**EXERCISE BRIEF**
Render the records from the line with "Screen dimensions: 1257x845" up to and including the line with "Action: 243,130" as a numbered list, leaving out blank lines.

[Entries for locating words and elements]
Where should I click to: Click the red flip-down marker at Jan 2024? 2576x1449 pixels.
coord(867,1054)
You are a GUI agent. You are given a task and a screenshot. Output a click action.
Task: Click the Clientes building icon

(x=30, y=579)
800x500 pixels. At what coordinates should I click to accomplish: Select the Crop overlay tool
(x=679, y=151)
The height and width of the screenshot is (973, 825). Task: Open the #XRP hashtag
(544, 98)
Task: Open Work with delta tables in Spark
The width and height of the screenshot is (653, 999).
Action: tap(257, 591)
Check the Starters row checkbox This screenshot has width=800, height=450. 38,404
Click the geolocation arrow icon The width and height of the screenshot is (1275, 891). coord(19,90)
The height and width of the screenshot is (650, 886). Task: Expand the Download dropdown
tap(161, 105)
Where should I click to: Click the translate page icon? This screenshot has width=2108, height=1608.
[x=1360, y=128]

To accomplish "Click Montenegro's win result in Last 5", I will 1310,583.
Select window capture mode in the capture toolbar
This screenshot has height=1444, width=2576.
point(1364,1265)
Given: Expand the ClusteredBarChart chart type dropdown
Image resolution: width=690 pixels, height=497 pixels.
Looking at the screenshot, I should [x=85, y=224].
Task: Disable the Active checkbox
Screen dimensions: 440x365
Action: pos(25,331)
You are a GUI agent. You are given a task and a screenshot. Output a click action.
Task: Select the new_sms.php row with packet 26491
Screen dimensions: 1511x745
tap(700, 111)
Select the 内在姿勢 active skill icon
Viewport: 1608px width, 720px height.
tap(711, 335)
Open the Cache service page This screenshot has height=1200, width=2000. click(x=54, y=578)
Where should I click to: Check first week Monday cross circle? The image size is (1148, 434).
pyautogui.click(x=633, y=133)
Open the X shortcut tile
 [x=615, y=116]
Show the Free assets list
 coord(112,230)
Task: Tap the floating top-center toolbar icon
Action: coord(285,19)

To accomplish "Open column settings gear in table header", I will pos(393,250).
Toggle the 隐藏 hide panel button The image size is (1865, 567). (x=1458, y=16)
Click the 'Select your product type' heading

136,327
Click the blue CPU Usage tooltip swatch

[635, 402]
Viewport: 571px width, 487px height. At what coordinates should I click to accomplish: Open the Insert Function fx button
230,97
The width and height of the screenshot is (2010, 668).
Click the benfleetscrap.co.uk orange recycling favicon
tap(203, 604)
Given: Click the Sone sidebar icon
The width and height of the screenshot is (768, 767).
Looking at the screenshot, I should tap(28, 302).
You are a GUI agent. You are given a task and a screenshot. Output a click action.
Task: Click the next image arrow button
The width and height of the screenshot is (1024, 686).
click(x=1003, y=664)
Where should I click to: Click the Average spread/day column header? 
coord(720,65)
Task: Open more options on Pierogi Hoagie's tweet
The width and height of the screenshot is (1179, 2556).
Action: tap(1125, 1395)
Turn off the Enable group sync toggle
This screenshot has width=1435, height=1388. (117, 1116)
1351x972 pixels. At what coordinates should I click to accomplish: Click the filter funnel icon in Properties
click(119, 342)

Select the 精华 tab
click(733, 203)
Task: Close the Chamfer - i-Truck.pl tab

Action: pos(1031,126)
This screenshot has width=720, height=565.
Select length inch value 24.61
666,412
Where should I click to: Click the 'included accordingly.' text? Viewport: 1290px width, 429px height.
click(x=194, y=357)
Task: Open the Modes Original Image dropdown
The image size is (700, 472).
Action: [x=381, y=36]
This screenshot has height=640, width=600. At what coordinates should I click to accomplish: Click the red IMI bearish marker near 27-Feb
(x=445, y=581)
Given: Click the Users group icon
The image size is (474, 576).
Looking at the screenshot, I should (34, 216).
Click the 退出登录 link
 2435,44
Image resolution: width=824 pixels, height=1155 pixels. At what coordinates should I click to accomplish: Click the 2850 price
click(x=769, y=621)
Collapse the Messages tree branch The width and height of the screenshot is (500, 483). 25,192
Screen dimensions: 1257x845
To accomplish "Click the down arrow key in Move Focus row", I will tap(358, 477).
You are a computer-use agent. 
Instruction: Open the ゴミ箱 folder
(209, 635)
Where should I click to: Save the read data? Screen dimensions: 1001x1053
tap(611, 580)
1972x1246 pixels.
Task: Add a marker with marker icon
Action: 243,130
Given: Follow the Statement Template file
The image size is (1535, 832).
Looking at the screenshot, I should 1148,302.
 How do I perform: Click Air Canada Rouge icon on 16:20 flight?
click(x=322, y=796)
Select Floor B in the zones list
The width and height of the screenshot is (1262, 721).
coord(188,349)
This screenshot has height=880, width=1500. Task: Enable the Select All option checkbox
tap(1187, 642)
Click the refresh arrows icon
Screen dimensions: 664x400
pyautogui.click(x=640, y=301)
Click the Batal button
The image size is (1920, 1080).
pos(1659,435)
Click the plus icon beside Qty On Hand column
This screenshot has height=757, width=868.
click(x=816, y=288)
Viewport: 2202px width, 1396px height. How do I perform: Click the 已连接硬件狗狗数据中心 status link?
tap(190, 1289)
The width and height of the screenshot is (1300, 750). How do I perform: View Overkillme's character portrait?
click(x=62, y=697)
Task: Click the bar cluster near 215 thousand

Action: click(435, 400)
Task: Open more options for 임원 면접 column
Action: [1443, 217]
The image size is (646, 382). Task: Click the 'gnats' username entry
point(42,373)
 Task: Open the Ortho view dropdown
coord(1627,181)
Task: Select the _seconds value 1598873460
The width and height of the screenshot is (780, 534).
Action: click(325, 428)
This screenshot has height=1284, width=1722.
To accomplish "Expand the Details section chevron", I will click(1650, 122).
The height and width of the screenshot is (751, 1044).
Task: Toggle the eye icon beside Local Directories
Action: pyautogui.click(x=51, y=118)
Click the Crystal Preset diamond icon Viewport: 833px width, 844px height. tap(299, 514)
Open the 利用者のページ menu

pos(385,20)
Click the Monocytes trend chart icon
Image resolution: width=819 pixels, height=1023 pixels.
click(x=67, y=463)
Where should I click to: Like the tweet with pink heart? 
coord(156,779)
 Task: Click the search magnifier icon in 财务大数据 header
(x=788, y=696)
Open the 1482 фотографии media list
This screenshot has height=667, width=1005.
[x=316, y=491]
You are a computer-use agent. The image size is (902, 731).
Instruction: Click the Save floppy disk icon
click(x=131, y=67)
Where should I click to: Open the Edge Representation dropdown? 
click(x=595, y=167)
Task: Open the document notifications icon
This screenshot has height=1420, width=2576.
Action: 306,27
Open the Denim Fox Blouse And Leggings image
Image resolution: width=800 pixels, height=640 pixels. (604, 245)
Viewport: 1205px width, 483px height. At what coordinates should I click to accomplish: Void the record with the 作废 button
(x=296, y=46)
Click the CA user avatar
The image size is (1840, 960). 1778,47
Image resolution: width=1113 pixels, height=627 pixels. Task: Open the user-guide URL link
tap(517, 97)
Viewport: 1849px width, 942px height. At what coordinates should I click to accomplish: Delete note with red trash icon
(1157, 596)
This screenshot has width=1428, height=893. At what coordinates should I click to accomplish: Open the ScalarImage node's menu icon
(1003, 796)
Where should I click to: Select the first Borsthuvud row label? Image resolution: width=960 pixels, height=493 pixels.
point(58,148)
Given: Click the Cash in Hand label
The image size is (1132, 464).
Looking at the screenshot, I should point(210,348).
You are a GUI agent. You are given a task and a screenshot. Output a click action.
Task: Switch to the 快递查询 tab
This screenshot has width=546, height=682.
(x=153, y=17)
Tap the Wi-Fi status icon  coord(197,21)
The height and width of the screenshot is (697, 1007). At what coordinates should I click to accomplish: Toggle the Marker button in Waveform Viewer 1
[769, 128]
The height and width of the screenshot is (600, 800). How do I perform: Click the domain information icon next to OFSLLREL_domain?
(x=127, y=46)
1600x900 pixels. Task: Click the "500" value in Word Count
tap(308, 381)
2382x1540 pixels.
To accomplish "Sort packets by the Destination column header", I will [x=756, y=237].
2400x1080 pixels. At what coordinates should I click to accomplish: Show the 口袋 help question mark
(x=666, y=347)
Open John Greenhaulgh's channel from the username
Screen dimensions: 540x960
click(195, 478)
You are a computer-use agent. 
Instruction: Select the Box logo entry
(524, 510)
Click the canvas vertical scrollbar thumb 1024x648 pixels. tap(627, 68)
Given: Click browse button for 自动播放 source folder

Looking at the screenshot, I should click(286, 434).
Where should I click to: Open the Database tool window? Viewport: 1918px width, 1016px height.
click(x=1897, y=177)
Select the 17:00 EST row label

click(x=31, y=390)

**OUTPUT FOR THIS TASK**
1. Screen dimensions: 1257x845
2. To accomplish "Click the down arrow key in Move Focus row", I will tap(358, 477).
3. You are a computer-use agent. 
4. Instruction: Open the ゴミ箱 folder
5. (209, 635)
6. Where should I click to: Save the read data? Screen dimensions: 1001x1053
7. tap(611, 580)
8. 1972x1246 pixels.
9. Task: Add a marker with marker icon
10. Action: 243,130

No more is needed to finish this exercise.